A major differentiating factor between GPUs and CPUs is the design of their memory systems. The individual processors in a GPU have small caches, designed for 2D coherent memory accesses, and are around twice as fast as main memory. GPU main memory systems are optimised for fast sequential access, with random access being around 3-5 times slower. Given this architecture, something like a dot-product between multiple vectors, z[j] = sum(x[j][i]*y[j][i]), is a perfect operation for GPUs.

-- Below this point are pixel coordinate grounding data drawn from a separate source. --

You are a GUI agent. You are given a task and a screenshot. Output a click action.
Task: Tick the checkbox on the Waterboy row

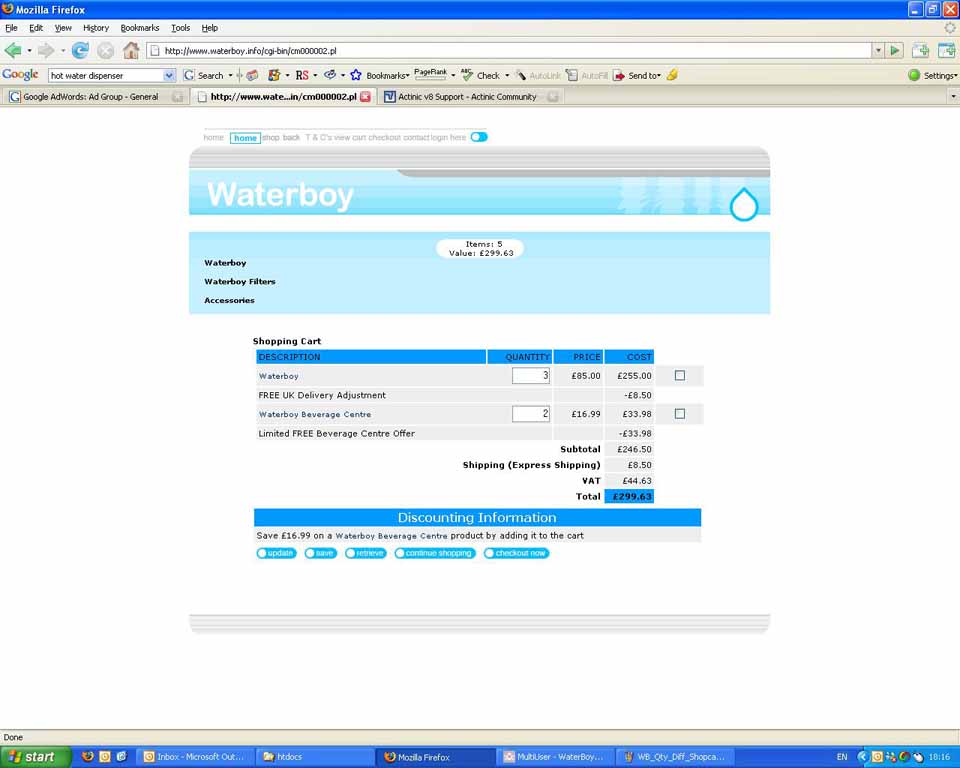[680, 375]
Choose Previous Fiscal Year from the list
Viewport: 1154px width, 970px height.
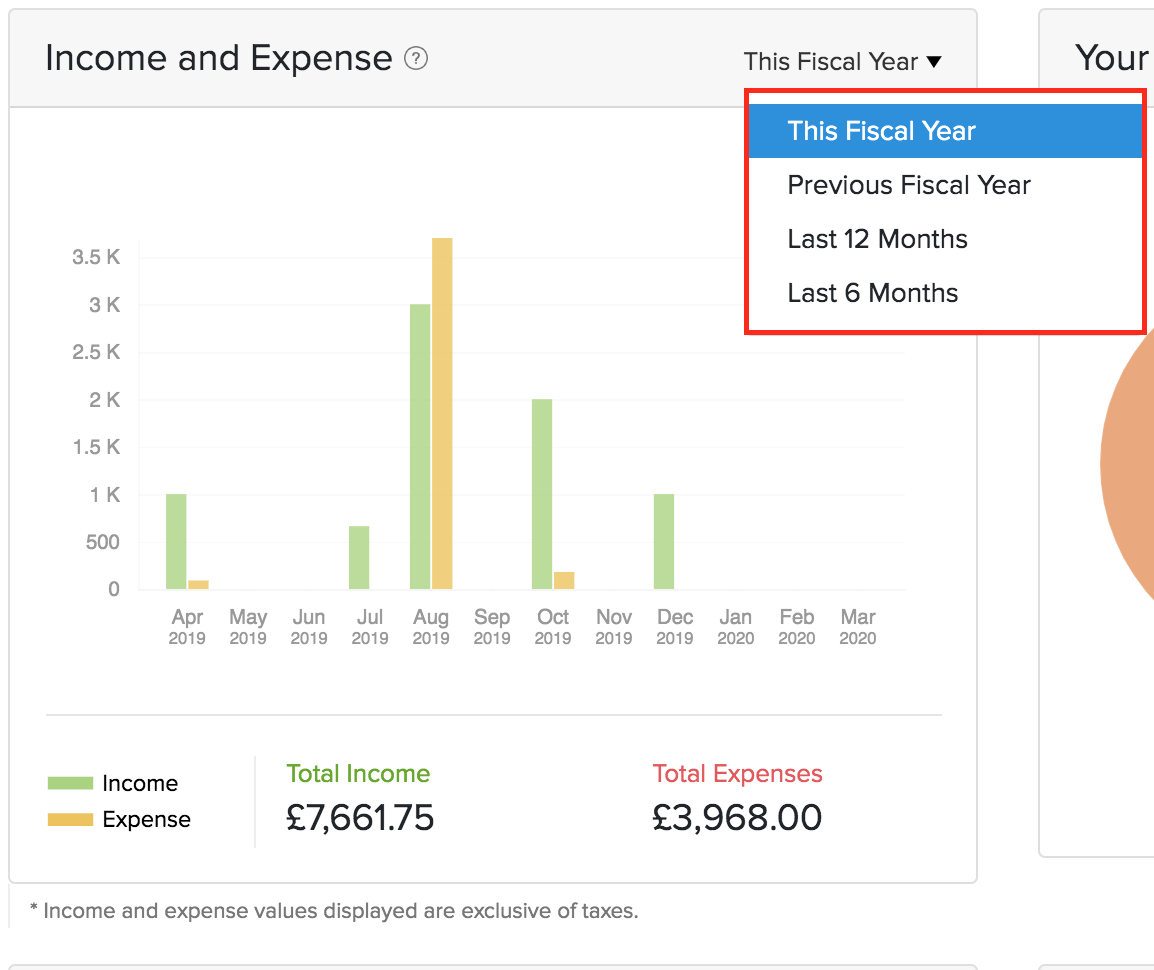[908, 185]
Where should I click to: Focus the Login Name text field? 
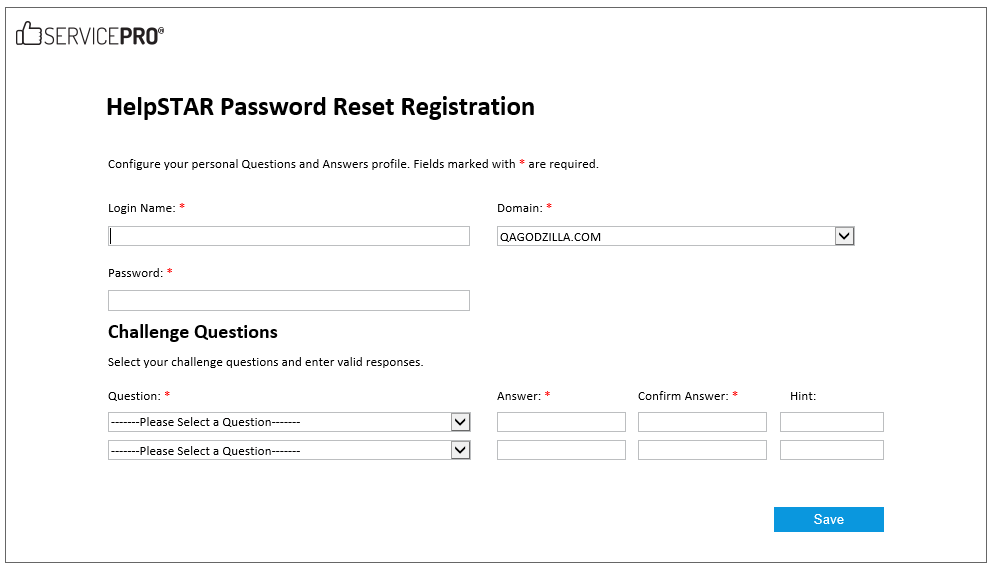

GPU code can be written using a number of tools, from assembly language, through one of several C-like languages designed for graphics programming (Cg from NVidia, HLSL from Microsoft, GLSL from OpenGL, all of which are pretty much interchangeable with each other), and on to specialized languages designed to make programming GPUs easier for non-graphics programmers (i.e. stream-processing languages such as BrookGPU and Sh). The stream-processing languages seem overly-complex and somewhat inefficient for my tastes (Sh is based on C++, and the C-like BrookGPU is no longer under active development, though there are rumours that ATI is sponsoring further development of Brook for a future API of theirs). It seems to me that Cg/HLSL/GLSL as the most effective ways of programming these devices for now. Cg/HLSL/GLSL are very close to C, with support for loops, conditionals, function calls, along with a number of extensions oriented around vector and matrix processing (floating point vectors of up to 4 elements, and matrices of up to 4×4 elements). Also, by operating at the graphics level rather than the specialised stream-processing languages, one can leverage graphics-specific operations. For example, a graphics operations known as an “Occlusion Query” can be very handy – it very quickly totals up how many pixels pass a test specified in arbitrary Cg/HLSL/GLSL code. An example of the use of the occlusion query is in computing the median of a set of numbers (i.e. in log(N) passes, you can binary search for a value which has an equal number of samples above and below it)..

Some other limitations of GPUs are that, even in a multiple GPU configuration, each GPU has only a certain amount of local RAM to operate on (512MB in the case of the 7900GTX), and that transfers to/from the CPU tend to be around the 500-1000MB/sec mark (well below the theoretical 4GB/sec available on the PCIe X16 bus interface, so there’s room for improvement). Another limitation is that textures (2D arrays) are currently limited in size to 4096×4096.

On a historical note, we have seen these cards increase in features and capabilities almost yearly. Loops are the most recent addition to their capabilities, and the one that I believe pushed us over the threshold into general purpose computing. In the not too distant future, we will see DirectX 10 class cards implementing integer/bitwise operations and a suite of other features, along with 64 or more execution units. In general, the architectural model seems fairly firm, and unlikely to undergo huge changes. What is likely to change is that the various vendors are preparing APIs for general purpose computing on their architectures. Whilst not much is known about these APIs at this point, their goal is to remove the necessity of programming in DirectX/OpenGL with their graphics-oriented abstractions, which requires knowlege of graphics terminology and techniques, and can be somewhat awkward when applied to other programming tasks.

A good source for more information on this field can be found at www.gpgpu.org

One Response to “General Purpose Computation on Graphics Processing Units”

  1. choy Says:

    http://www.nvidia.com/object/tesla_gpu_processor.html

    looks like they’ve moved up to IEEE 754 single precision floats in the Tesla C870.